1. Illustre Vâyou, viens, et prends ta part de ces liqueurs[9] préparées avec soin ; écoute notre prière.

  1. Il existe simultanément deux manières de diviser les Rig-Véda : ces deux manières se distinguent et en même temps se confondent assez pour qu’on ne puisse les indiquer à la fois sans inconvénient. Elles ont dû être introduites à des époques ou par des écoles différentes : l’une de ces divisions, que nous suivrons, est en huit sections, appelées achtacas ; un achtaca renferme huit chapitres ou lectures, adhyâyas. Chaque lecture contient une trentaine, plus ou moins, de vargas. Le varga est une réunion de vers ou distiques appelés rig, qui varient de trois jusqu’à huit. La subdivision par hymne, soûkta, n’appartient pas à ce système de division, mais à l’autre système, qui est celui des mandâlas. Il y a dix mandâlas partagés en anouvâcas. Chaque anouvâca contient un certain nombre d’hymnes ou soûktas. Nous n’avons pu admettre complètement l’une ou l’autre de ces deux divisions : nous avons pris la division par achtaca (section) et adhyâya (lecture) ; puis à la subdivision par vargas nous avons substitué celle qui se fait par soûktas (hymnes). Nous avons numéroté ces soûktas, suivant le nombre qu’en renferme chaque adhyâya.

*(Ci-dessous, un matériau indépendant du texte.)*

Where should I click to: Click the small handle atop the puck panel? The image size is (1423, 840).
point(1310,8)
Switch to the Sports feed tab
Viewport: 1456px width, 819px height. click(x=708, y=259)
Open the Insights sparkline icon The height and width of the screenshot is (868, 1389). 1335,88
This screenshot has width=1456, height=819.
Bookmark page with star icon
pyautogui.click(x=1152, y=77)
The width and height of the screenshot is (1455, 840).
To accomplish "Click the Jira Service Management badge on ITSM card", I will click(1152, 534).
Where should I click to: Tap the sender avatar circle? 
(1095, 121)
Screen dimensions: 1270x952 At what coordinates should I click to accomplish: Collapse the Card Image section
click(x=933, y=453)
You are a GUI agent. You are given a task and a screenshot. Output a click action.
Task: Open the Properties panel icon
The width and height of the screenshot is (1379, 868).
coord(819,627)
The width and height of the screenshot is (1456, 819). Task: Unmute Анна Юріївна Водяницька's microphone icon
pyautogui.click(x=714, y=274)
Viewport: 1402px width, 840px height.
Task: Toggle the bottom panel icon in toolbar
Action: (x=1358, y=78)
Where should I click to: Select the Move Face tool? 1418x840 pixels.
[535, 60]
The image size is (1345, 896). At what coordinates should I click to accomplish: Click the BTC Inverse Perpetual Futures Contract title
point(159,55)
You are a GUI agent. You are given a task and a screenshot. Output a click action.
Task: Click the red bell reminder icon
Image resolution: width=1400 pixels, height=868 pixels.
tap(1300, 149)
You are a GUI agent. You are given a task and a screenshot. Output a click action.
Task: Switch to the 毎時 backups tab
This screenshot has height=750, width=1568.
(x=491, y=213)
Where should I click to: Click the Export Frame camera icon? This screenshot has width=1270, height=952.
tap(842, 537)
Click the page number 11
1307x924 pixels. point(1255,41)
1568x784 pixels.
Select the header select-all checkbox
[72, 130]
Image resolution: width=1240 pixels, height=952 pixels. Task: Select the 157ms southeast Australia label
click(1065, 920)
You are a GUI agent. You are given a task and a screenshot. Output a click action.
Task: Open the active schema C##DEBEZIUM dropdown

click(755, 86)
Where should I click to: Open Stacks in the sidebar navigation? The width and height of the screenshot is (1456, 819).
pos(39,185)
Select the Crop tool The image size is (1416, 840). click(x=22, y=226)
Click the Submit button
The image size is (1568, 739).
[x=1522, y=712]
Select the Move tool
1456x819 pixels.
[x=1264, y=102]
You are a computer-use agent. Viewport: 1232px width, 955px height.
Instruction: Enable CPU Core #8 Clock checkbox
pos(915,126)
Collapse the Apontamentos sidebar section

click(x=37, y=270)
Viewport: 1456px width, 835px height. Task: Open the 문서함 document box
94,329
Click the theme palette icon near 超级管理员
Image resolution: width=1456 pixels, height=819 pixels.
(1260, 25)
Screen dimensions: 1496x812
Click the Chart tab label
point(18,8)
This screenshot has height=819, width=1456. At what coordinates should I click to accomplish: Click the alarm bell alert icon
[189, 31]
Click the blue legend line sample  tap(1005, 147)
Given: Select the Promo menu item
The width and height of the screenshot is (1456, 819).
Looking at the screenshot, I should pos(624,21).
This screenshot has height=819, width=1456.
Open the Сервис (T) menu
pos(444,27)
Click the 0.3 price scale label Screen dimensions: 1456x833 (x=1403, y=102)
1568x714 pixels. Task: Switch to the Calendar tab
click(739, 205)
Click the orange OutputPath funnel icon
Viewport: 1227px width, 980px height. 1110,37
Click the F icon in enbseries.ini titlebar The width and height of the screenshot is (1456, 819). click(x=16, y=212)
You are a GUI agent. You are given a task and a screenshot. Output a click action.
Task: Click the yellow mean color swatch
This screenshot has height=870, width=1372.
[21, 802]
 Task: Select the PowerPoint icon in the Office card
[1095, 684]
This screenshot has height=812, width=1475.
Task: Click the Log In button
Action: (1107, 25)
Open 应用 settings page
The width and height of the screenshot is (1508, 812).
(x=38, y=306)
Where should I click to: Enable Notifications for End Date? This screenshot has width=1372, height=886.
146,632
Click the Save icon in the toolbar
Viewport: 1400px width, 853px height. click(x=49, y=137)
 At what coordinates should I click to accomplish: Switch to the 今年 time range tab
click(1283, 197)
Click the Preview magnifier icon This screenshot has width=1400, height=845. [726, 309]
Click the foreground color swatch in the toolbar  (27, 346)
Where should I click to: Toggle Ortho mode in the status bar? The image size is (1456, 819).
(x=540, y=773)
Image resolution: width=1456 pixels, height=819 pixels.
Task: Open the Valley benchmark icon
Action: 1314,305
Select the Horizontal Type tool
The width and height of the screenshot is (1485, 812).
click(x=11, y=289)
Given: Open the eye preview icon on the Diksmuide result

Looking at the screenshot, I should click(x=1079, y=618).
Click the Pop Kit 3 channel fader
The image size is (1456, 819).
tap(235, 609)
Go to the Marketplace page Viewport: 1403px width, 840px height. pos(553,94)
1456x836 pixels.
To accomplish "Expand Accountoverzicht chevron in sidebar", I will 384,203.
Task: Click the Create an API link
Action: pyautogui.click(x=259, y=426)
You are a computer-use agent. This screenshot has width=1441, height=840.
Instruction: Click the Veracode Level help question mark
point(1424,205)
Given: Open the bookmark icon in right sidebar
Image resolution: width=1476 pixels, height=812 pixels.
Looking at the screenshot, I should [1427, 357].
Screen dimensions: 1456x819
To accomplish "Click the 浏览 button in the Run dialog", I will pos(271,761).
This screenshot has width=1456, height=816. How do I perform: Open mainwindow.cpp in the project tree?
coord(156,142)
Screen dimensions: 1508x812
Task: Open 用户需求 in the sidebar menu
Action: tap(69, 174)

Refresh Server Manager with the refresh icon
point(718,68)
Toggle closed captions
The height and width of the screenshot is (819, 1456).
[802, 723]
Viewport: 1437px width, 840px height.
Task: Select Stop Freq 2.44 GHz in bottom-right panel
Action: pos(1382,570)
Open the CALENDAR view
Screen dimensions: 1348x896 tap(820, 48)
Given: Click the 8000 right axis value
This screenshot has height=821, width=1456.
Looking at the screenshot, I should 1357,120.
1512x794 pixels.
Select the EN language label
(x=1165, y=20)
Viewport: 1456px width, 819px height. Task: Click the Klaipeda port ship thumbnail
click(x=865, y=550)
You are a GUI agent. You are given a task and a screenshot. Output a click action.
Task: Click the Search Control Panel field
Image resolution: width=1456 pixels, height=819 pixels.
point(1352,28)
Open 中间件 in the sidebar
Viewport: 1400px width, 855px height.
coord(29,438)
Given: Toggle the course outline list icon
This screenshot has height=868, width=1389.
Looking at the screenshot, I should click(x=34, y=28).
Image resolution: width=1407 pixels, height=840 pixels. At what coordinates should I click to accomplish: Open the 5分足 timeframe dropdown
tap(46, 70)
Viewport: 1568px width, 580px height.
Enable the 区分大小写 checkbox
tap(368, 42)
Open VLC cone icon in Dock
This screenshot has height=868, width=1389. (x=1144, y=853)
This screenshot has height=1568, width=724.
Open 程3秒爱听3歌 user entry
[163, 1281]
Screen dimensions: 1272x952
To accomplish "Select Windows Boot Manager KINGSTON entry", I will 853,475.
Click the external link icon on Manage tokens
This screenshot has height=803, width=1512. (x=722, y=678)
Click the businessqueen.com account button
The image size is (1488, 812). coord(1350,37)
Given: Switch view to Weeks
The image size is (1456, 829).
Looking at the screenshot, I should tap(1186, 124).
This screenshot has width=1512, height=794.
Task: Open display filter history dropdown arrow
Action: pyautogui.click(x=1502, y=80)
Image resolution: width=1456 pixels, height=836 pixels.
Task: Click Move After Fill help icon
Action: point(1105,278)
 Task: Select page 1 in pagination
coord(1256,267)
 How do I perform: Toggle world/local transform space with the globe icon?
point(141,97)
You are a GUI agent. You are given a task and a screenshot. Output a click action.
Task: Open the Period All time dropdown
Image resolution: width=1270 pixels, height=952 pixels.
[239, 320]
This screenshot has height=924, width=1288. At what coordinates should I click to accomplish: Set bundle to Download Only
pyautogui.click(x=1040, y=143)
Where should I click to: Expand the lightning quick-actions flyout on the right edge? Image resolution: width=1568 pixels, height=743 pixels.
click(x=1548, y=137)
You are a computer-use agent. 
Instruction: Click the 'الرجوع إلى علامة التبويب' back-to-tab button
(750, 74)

  2. Agni, ignis, est le dieu du feu. Ce début du Rig-Véda, qui commence par un hymne à Agni, a donné lieu à la légende mythologique qui fait sortir le Rig-Véda de la bouche d’Agni. (Commentaire de Sâyana-Atchârya, copie de Paris, t. I, p. 5.)
  3. Hotri a une double signification, suivant qu’on le tire du mot hou, sacrifier, ou du mot hwé, invoquer, appeler.
  4. Le feu, allumé pour le sacrifice, donne aux dieux un signal auquel ils accourent.
  5. Ce mot angiras, comme beaucoup d’autres noms anciens, ne me paraît pas d’origine sanscrite. Cependant le commentateur cherche à l’expliquer, tantôt en le rapprochant du mot angâra, charbon, tantôt en lui donnant le sens d’anganasîla, doué d’ornement. C’est le nom d’un sage, père d’une famille sacerdotale. Une légende identifie le richi Angiras avec le feu. Comme le mot angiras peut signifier prêtre en général, il n’est pas étonnant qu’on l’applique à Agni.
  6. C’est là, à l’égard d’un dieu, un moyen de captation qui paraîtra indigne à notre civilisation. Nous en verrons plus d’un exemple dans le cours de cet ouvrage. N’est-ce pas là le caractère d’une de ces religions antiques, dans lesquelles on prend par son intérêt le dieu que l’on adore, et que l’on brise quand il ne se montre pas favorable ?
  7. Le mot rita offre un certain nombre de significations variées et embarrassantes. Comme adjectif, il veut dire pur, éclatant. Comme substantif, il s’emploie pour les choses et les substances qui peuvent avoir ces qualités, c’est-à-dire la lumière, le feu, le sacrifice, et, suivant le commentateur, l’eau ; au moral, la vérité, la justice. Obligé de choisir entre ces sens divers, et voulant mettre une certaine unité dans ma traduction, j’ai presque toujours préféré le sens de sacrifice, feu du sacrifice.
  8. Vâyou est le dieu du vent ou de l’air.
  9. Ces liqueurs étaient faites avec des grains qu’on laissait fermenter, ou avec le jus de l’Asclepias acida appelé soma.